# What is needed
Retype the listing that follows, leaving nothing out.

-- Opening Marker --

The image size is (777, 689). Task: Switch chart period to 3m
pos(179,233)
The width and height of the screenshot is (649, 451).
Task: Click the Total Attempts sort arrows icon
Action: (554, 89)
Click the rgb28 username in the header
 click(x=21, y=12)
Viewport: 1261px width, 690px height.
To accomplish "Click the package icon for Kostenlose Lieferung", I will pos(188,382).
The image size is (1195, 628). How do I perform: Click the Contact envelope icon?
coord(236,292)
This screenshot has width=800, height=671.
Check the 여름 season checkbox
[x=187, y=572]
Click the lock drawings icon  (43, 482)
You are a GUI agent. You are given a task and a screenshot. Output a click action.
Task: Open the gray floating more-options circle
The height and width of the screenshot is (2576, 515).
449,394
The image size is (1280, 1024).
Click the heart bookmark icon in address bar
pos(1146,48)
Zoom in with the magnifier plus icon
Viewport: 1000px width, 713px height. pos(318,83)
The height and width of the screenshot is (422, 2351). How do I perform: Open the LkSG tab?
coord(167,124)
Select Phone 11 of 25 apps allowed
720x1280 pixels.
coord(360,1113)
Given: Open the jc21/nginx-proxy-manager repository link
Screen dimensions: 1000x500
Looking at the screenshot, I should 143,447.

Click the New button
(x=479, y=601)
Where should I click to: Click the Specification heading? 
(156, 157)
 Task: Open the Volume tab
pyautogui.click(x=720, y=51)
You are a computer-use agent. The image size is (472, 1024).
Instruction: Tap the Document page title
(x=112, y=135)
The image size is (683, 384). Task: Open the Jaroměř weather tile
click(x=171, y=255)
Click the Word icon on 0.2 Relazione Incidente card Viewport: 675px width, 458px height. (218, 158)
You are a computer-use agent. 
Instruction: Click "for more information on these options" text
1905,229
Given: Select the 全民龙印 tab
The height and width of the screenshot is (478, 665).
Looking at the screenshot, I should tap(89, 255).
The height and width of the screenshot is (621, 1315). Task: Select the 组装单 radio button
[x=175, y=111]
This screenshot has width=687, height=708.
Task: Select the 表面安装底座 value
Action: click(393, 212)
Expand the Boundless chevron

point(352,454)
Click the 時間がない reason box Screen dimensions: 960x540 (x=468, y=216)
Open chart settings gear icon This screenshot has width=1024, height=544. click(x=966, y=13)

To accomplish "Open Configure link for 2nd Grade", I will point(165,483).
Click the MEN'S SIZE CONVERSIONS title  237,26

-- Closing Marker --

# Solution to this exercise
The image size is (777, 689). Task: Switch chart period to 3m
pos(179,233)
The width and height of the screenshot is (649, 451).
Task: Click the Total Attempts sort arrows icon
Action: (554, 89)
Click the rgb28 username in the header
 click(x=21, y=12)
Viewport: 1261px width, 690px height.
To accomplish "Click the package icon for Kostenlose Lieferung", I will pos(188,382).
The image size is (1195, 628). How do I perform: Click the Contact envelope icon?
coord(236,292)
This screenshot has width=800, height=671.
Check the 여름 season checkbox
[x=187, y=572]
Click the lock drawings icon  (43, 482)
You are a GUI agent. You are given a task and a screenshot. Output a click action.
Task: Open the gray floating more-options circle
The height and width of the screenshot is (2576, 515).
449,394
The image size is (1280, 1024).
Click the heart bookmark icon in address bar
pos(1146,48)
Zoom in with the magnifier plus icon
Viewport: 1000px width, 713px height. pos(318,83)
The height and width of the screenshot is (422, 2351). How do I perform: Open the LkSG tab?
coord(167,124)
Select Phone 11 of 25 apps allowed
720x1280 pixels.
coord(360,1113)
Given: Open the jc21/nginx-proxy-manager repository link
Screen dimensions: 1000x500
Looking at the screenshot, I should 143,447.

Click the New button
(x=479, y=601)
Where should I click to: Click the Specification heading? 
(156, 157)
 Task: Open the Volume tab
pyautogui.click(x=720, y=51)
You are a computer-use agent. The image size is (472, 1024).
Instruction: Tap the Document page title
(x=112, y=135)
The image size is (683, 384). Task: Open the Jaroměř weather tile
click(x=171, y=255)
Click the Word icon on 0.2 Relazione Incidente card Viewport: 675px width, 458px height. (218, 158)
You are a computer-use agent. 
Instruction: Click "for more information on these options" text
1905,229
Given: Select the 全民龙印 tab
The height and width of the screenshot is (478, 665).
Looking at the screenshot, I should tap(89, 255).
The height and width of the screenshot is (621, 1315). Task: Select the 组装单 radio button
[x=175, y=111]
This screenshot has width=687, height=708.
Task: Select the 表面安装底座 value
Action: click(393, 212)
Expand the Boundless chevron

point(352,454)
Click the 時間がない reason box Screen dimensions: 960x540 (x=468, y=216)
Open chart settings gear icon This screenshot has width=1024, height=544. click(x=966, y=13)

To accomplish "Open Configure link for 2nd Grade", I will point(165,483).
Click the MEN'S SIZE CONVERSIONS title  237,26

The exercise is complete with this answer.